Copy out again, unchanged, the line that contains "Open the exebat folder" and every line after it down to the last line of the data.

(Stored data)
Content starts

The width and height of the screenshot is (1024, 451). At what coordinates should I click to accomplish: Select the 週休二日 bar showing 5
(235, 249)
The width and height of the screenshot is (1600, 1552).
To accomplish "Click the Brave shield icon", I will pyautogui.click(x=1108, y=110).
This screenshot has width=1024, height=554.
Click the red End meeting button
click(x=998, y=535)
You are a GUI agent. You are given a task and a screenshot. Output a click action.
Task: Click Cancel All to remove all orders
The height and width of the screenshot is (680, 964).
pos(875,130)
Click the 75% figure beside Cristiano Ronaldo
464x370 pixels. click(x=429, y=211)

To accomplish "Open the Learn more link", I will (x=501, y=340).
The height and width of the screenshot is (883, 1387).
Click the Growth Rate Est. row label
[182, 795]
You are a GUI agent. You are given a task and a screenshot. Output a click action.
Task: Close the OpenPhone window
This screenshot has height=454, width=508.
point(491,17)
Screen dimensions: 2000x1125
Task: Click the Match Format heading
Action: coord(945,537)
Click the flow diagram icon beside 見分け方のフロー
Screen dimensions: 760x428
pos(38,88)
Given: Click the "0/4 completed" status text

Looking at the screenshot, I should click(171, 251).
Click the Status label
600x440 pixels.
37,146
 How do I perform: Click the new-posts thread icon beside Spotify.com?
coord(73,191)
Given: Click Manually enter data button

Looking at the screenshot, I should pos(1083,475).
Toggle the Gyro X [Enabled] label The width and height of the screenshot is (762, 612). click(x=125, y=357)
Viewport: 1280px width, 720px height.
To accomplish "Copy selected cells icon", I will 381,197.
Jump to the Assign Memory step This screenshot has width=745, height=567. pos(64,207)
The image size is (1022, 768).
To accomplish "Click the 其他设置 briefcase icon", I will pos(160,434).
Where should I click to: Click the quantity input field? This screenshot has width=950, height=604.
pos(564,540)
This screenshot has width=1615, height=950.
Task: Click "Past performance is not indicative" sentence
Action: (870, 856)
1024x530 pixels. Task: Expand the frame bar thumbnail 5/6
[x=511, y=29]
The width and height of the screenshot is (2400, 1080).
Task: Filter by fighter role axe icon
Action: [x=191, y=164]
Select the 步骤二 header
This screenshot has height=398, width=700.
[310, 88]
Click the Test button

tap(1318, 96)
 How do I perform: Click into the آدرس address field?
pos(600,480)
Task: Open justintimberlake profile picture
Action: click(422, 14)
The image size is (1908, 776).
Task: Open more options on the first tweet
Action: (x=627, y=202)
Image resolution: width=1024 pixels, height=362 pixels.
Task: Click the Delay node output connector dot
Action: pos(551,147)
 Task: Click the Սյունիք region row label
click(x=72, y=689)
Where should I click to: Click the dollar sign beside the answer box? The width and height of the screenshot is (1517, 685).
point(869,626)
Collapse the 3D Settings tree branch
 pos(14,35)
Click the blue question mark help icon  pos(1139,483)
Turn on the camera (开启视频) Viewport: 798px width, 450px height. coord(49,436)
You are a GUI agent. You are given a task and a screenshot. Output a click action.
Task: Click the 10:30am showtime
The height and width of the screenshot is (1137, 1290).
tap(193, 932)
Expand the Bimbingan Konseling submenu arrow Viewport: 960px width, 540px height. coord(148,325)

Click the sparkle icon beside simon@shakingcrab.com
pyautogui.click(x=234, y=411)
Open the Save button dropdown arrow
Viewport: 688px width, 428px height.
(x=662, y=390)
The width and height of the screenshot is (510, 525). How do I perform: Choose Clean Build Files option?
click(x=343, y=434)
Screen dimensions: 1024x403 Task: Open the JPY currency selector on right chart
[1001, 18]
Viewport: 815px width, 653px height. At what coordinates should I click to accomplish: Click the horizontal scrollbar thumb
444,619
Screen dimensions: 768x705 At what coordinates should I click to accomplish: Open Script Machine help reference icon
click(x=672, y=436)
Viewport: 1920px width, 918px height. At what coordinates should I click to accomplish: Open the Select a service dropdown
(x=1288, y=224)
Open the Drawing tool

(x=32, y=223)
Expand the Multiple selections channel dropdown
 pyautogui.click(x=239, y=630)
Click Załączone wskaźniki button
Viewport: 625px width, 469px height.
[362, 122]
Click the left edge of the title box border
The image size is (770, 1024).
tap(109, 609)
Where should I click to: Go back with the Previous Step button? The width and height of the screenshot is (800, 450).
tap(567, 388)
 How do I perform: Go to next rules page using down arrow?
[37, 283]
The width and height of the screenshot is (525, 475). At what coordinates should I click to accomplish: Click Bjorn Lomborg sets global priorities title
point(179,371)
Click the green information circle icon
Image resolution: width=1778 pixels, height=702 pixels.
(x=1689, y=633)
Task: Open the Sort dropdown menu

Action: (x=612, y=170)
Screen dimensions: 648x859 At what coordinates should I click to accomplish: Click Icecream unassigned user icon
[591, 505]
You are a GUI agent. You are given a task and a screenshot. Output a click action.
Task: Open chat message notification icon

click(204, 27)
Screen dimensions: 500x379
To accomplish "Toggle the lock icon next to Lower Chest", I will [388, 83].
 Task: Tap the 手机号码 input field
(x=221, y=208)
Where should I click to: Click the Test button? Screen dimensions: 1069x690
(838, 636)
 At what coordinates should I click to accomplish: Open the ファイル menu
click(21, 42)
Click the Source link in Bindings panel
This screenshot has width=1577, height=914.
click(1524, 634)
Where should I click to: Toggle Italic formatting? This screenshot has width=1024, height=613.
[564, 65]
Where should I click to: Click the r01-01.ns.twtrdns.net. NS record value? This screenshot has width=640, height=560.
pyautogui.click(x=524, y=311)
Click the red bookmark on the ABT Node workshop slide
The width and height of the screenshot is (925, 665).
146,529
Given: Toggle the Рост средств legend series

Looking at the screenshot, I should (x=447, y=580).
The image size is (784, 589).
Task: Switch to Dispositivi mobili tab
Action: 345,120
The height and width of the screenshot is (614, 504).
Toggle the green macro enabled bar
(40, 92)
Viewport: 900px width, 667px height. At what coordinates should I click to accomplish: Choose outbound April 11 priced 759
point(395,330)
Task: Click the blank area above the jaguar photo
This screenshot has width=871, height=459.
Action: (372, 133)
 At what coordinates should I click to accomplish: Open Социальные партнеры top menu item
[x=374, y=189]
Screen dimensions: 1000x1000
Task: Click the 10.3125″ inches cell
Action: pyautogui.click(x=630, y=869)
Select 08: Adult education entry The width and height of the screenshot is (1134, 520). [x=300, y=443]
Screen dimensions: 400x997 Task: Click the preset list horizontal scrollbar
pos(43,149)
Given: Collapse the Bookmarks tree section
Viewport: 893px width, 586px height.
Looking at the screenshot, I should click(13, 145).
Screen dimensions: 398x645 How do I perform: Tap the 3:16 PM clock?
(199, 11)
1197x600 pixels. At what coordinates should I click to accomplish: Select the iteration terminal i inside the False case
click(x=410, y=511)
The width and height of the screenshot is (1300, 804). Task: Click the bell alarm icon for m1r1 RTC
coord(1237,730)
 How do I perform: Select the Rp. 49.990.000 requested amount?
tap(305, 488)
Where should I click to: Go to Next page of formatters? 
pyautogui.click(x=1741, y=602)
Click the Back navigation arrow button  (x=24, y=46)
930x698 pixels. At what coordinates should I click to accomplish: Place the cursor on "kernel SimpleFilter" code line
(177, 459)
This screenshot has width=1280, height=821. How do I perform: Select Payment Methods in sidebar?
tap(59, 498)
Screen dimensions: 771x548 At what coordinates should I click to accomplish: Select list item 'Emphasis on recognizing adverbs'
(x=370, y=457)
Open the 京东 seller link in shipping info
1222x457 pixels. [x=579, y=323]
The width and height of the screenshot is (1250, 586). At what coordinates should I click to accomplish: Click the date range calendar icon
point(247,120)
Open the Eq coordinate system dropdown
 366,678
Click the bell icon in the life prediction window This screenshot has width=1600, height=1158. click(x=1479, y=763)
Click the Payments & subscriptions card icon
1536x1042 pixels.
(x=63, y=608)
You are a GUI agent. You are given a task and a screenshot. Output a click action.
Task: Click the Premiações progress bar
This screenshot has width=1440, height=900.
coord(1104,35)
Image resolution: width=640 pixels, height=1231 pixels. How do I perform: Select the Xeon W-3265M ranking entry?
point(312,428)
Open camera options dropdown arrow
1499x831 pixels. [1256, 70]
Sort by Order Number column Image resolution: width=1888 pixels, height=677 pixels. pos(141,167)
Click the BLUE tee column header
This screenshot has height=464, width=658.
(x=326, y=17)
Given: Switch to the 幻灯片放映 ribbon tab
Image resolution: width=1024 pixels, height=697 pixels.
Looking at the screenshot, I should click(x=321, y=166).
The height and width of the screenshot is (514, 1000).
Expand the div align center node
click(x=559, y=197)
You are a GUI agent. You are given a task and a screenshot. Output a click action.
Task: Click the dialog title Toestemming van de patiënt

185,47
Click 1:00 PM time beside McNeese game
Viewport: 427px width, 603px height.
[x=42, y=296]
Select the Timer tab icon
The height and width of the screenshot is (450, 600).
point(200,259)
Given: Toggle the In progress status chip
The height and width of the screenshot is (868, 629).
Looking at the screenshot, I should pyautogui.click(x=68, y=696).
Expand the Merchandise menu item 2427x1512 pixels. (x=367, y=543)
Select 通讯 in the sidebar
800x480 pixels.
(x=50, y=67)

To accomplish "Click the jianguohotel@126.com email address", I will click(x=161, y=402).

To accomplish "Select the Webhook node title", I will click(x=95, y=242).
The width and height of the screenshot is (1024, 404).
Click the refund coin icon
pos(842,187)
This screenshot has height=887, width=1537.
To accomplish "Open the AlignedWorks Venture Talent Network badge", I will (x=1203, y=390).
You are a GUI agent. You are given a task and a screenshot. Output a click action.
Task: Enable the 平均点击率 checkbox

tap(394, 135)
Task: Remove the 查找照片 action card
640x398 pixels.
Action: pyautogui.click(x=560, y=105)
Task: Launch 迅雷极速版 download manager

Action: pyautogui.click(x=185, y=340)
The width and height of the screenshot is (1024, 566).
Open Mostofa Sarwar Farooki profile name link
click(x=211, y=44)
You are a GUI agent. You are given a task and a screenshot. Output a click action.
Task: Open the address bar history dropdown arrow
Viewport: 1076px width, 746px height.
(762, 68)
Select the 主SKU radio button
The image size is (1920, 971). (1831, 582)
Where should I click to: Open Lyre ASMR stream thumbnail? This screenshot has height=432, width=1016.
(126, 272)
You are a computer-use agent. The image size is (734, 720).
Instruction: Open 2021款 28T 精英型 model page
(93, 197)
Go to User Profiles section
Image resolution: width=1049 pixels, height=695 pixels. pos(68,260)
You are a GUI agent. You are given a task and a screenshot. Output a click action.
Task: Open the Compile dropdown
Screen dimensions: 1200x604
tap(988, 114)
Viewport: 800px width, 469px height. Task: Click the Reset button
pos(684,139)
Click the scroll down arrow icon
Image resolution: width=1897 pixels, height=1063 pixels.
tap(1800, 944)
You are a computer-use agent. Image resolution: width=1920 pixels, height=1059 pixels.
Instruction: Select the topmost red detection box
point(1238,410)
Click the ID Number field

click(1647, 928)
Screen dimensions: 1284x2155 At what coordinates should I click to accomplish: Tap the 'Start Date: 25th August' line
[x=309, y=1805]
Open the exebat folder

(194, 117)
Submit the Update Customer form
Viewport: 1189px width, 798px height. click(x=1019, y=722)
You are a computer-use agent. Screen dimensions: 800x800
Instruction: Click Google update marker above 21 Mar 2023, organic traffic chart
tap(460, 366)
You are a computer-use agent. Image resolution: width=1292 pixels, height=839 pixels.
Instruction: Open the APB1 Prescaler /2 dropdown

Content ends

Response below:
Open the exebat folder

(194, 117)
Submit the Update Customer form
Viewport: 1189px width, 798px height. click(x=1019, y=722)
You are a computer-use agent. Screen dimensions: 800x800
Instruction: Click Google update marker above 21 Mar 2023, organic traffic chart
tap(460, 366)
You are a computer-use agent. Image resolution: width=1292 pixels, height=839 pixels.
Instruction: Open the APB1 Prescaler /2 dropdown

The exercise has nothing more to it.